There are currently six rapid point-of-care tests with FDA clearance.5 Since their initial development in the late 1980s, rapid tests have gone through numerous iterations. The newer tests are self-contained immunochromatographic one-step assays that use whole blood, oral fluid, or serum. Tests can be completed in fewer than ten minutes; one test can be completed in about one minute. Tests use either protein A colloidal gold that permits visual detection of HIV antibodies or second-generation EIA “sandwich” technology with HIV-1 gp41 and HIV-2 gp36 synthetic antigen. The sensitivity of the currently available rapid tests is similar to that of second-generation EIA assays.6
Rapid testing not only allows for quick results, but can also be performed by non-laboratory personnel and may use non-invasive specimens (e.g., oral fluid). In 2004 the FDA first cleared oral-fluid rapid testing.

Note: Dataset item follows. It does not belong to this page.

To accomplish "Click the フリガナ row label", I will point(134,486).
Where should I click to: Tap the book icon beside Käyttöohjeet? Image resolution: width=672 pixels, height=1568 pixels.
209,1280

Studies using 135,000 whole-blood samples and over 26,000 oral-fluid samples demonstrated a specificity of 99.80% and a positive predictive value of 99.24% for blood as compared to a specificity of 99.89% and a positive predictive value of 90.00% for oral fluid.7 Rapid tests that use direct, unprocessed specimens and can be easily performed by personnel without laboratory training can qualify for Clinical Laboratory Improvement Amendments of 1998 (CLIA) waiver status, which enables the tests to be run outside traditional laboratory settings.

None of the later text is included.